◆ ACTIVITY:
Please reproduce the entries below exactly from the line holding "Where should I" through the last line, both included, and omit any pictures.

Saved data entries

++++++++++

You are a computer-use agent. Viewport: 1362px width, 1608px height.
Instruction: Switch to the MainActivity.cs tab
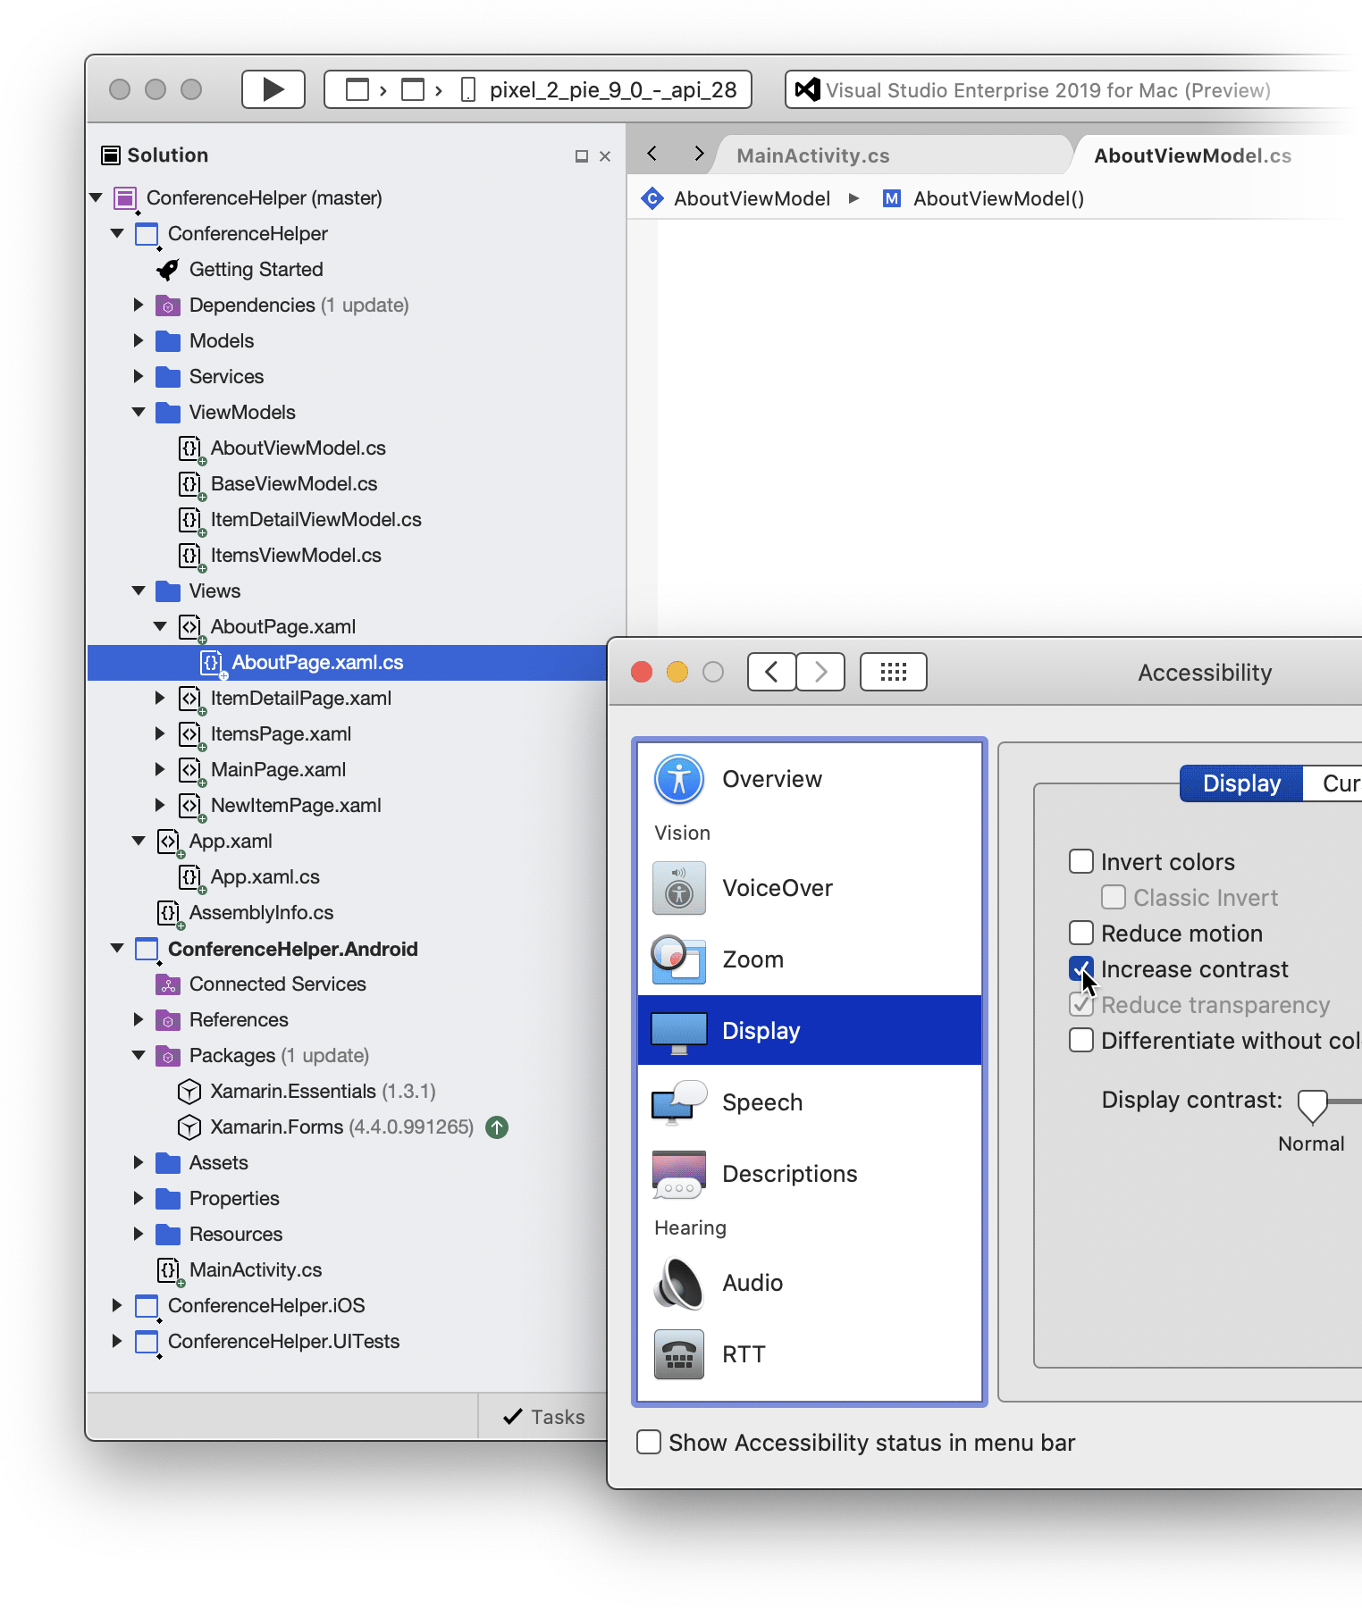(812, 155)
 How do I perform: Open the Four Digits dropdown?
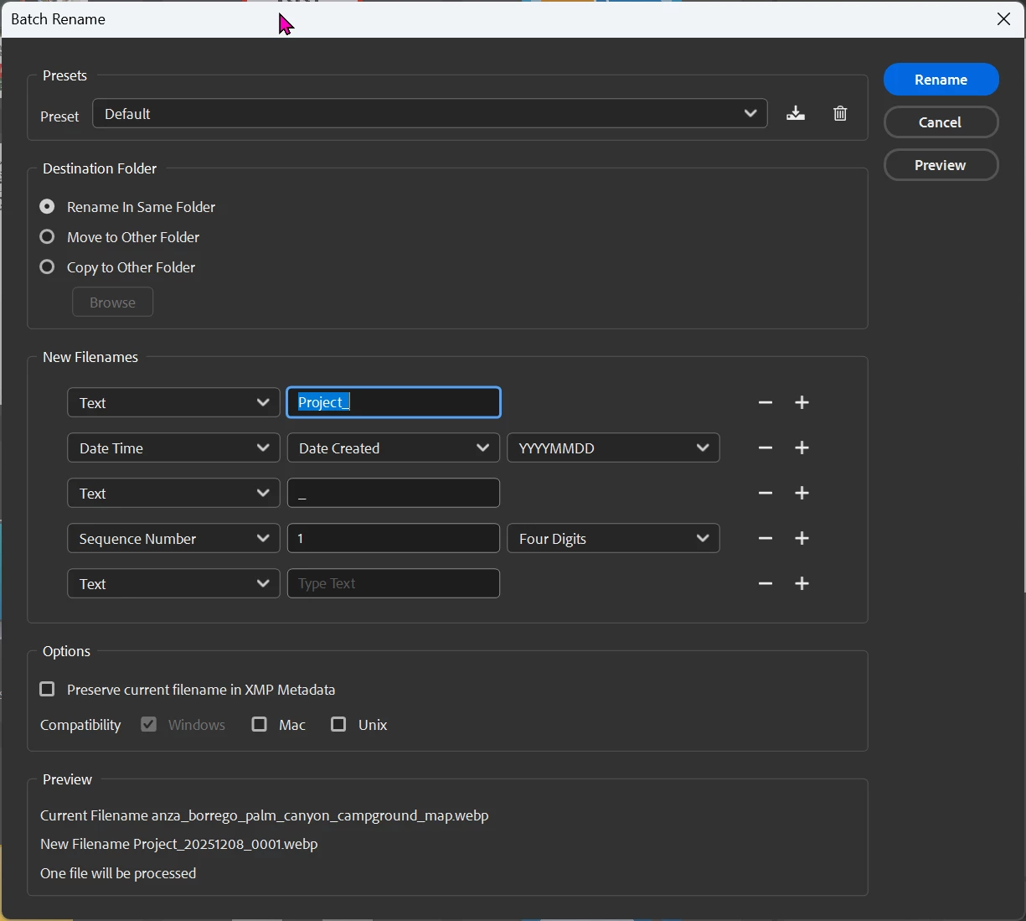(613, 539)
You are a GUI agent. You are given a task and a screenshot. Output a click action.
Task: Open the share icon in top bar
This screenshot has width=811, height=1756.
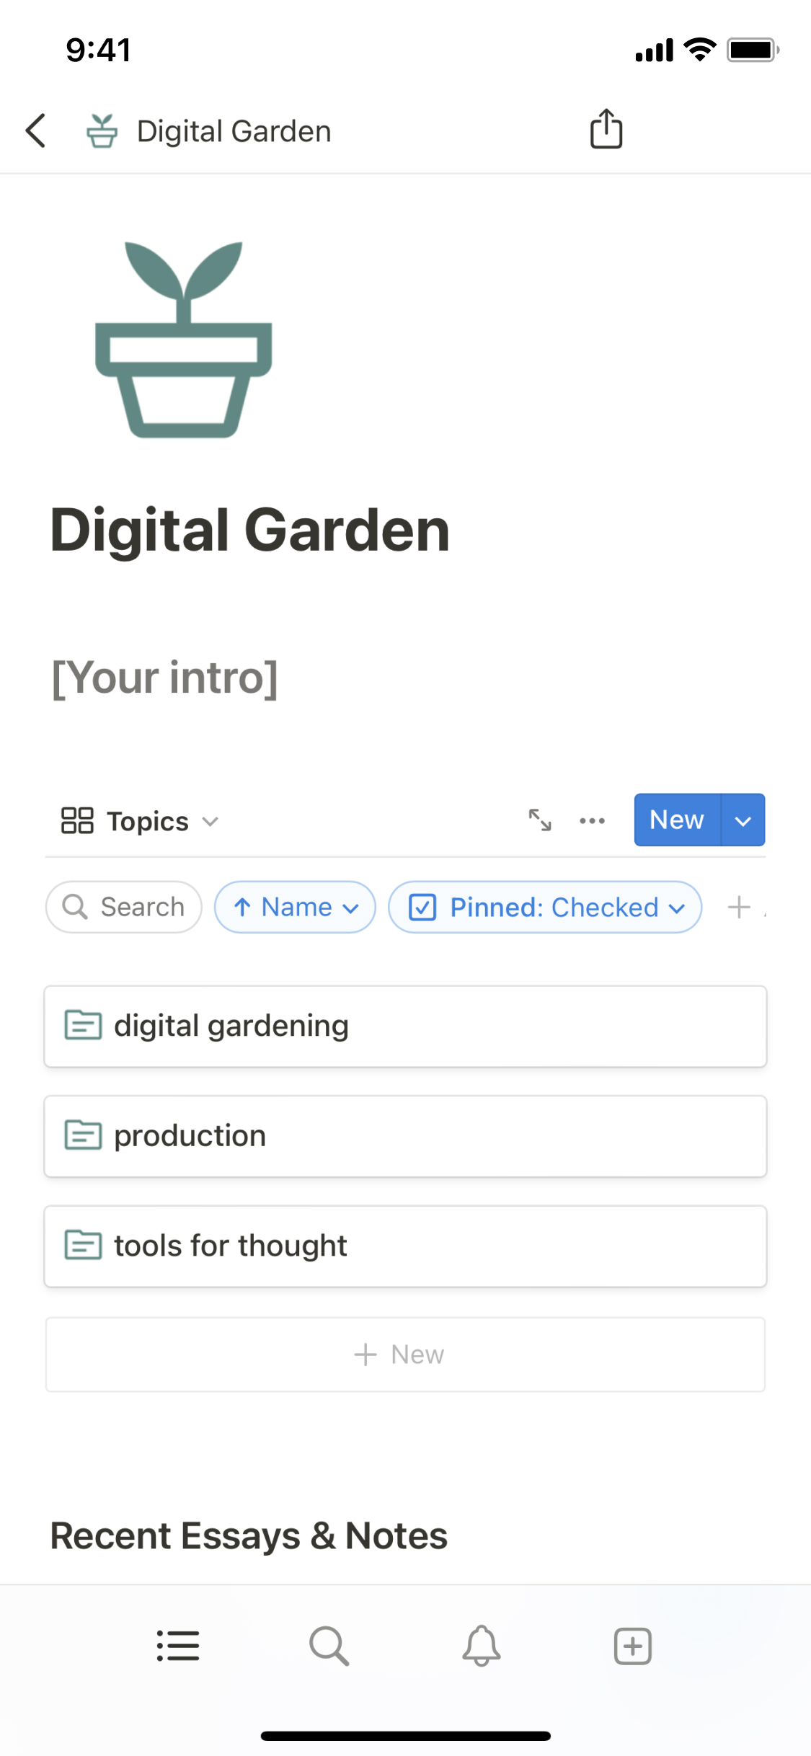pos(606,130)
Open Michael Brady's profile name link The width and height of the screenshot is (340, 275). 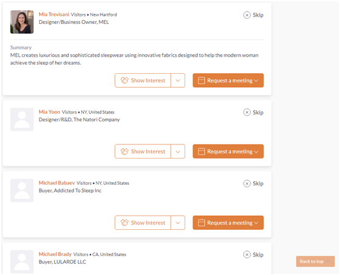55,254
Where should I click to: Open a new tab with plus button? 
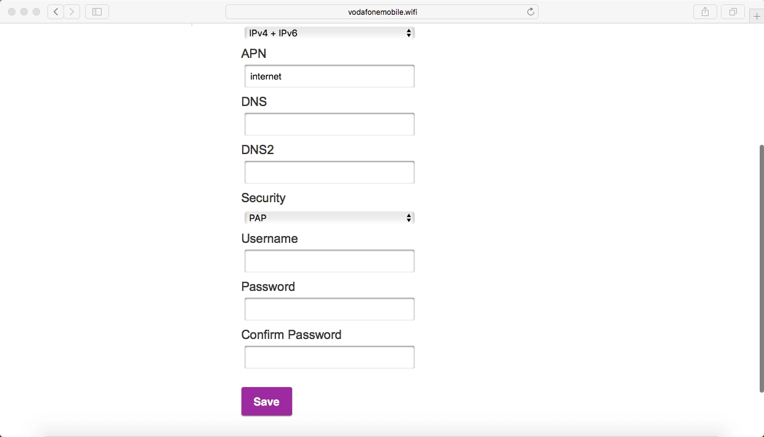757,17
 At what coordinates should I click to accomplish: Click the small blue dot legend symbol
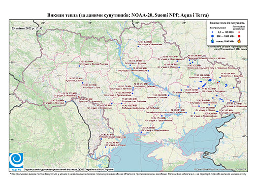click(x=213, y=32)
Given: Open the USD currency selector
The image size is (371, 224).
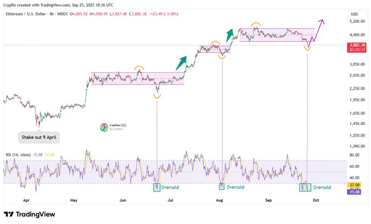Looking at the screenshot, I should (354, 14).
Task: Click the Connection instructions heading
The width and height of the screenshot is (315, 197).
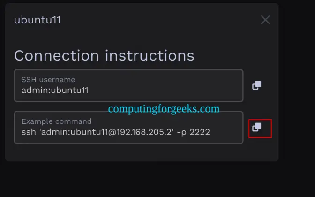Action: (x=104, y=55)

++++++++++

◆ TASK RESPONSE:
Where should I click to: Open a new tab with plus button? 
757,17
 At what coordinates should I click to accomplish: Click the small blue dot legend symbol
click(x=213, y=32)
Given: Open the USD currency selector
The image size is (371, 224).
Looking at the screenshot, I should (354, 14).
Task: Click the Connection instructions heading
The width and height of the screenshot is (315, 197).
Action: (x=104, y=55)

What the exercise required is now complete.